In June 1952, General Order # 121 instituted Army ROTC at Eastern Washington College of Education. This establishment was based on a request made by college officials. As with all ROTC detachments at that time, all qualified males had to attend two years of mandatory military training.
The first Army ROTC classes began at Eastern in September of 1952 with an enrollment of 166 cadets. However, the size of the Cadet Corps at Eastern grew to over 800 students per year in the mid 1960s with the number of commissioned officers increasing to over 70 each year.
Corresponding to an overall nationwide move, Army ROTC at Eastern was made a voluntary program as of January 1, 1969. The number of cadets commissioned as officers started to decline to about 20 commissionees during the 1973-74 school year.
In late 1980, Eastern’s Military Science Department was tasked to be the host institution for an “expand the base” ROTC program at Central Washington University in Ellensburg. A few years later, the detachment at CWU became its own entity.
Additional programs that were conducted in the years when enrollment figures were higher included military drill teams, and a military drum and bugle corps. Also an integral part of the cadet corps during that time was the Sponsor Corps, which consisted of young ladies who participated in drills and parades and served as hostesses at selected University functions. With the decline in enrollment and the overall integration of females into the ROTC program, these organizations were eventually phased out.
One incident, which supports the overall temperament of college students of the time, occurred at Eastern in May 1970. In response to the unfortunate incident at Kent State University, Ohio on May 4 1970, a group of distraught students approached Cadet Hall with the idea of occupying the building and protesting the presence of the military on campus.
The Professor of Military Science (PMS) at time was Colonel Andy Pribnow. He met the leaders of the protest at the entrance and through rational discussion was able to keep the situation at bay. Colonel Pribnow was assisted by the University’s baseball and track teams.
As some of the protesters moved toward the flagpole to take the U.S. flag, members of the athletic squads moved in, protected the pole, and restored order. The group of protesters apparently lost interest at this point and left the area. This is the only incident of overt student protest toward the military at Eastern. This speaks well of the student body’s acceptance and tolerance of the military and ROTC through the years.
On October 25, 2001, the Department of Military Science at Eastern Washington University began its “50 Years of ROTC at Eastern” celebration by hosting a reunion of ROTC alumni from the first commissioning class in 1955 to the present.

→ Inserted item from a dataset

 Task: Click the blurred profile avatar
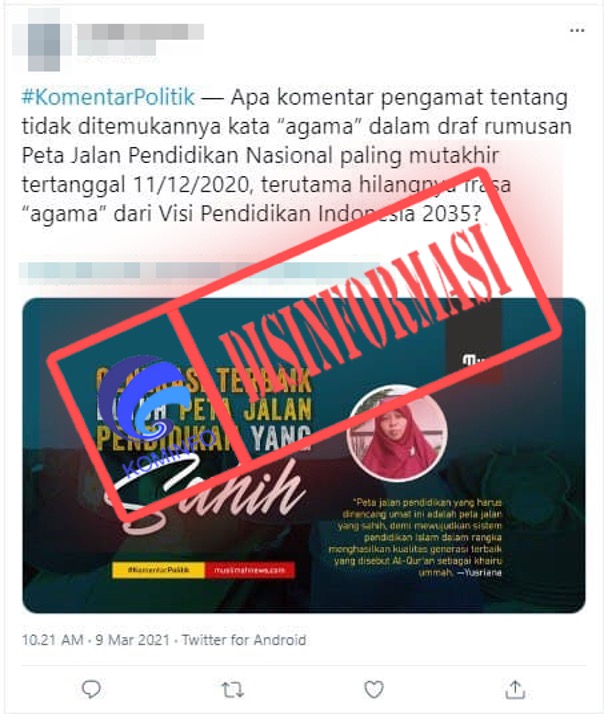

The reunion, which was organized and hosted by Eastern graduate and 2001 ROTC commissionee 2nd Lt. James Biggar, included seven guest alumni speakers from the years 1955, ’56, ’58, ’65, ’75, ’81, and 2001-culminating with an emotionally reminiscent and historically informative 45-minute multi-media PowerPoint presentation.
Some of the guests included: Richard Edwards, a 1955 ROTC commissionee and current owner of Inland Roofing and Supply, Inc. in Spokane, Washington; Colonel (retired) Tom Talkington, a 1958 ROTC commissionee, Vietnam veteran and former cadre member of Eastern’s ROTC; Billie Jean Hall, a 1975 Eastern graduate, former member of Eastern’s Sponsor Corps, and currently the Senior Admissions Advisor at EWU; and LTC Allen Abbott, a 1981 ROTC commissionee and current Commander of the 1/303rd Armor Battalion in the Washington Army National Guard.
The guest alumni spoke with a gleam in their eyes of their experiences as cadets and students while attending Eastern and shared their memories and opinions of military life, sometimes with a dramatic pounding of a fist on the podium or an authoritative pointing of a finger, with the audience of current ROTC cadets, cadre, and guests.
Several of the guest alumni speakers are proud veterans of the Vietnam War and stressed the importance of duty, honor, and an obligation for the young men and women of our country to continue to fight for the freedoms that made this country great.
The “50 Years of ROTC at Eastern Washington University” celebration will continue through the remainder of winter and spring quarters and culminate with the June’s Commissioning Ceremony at Showalter Hall.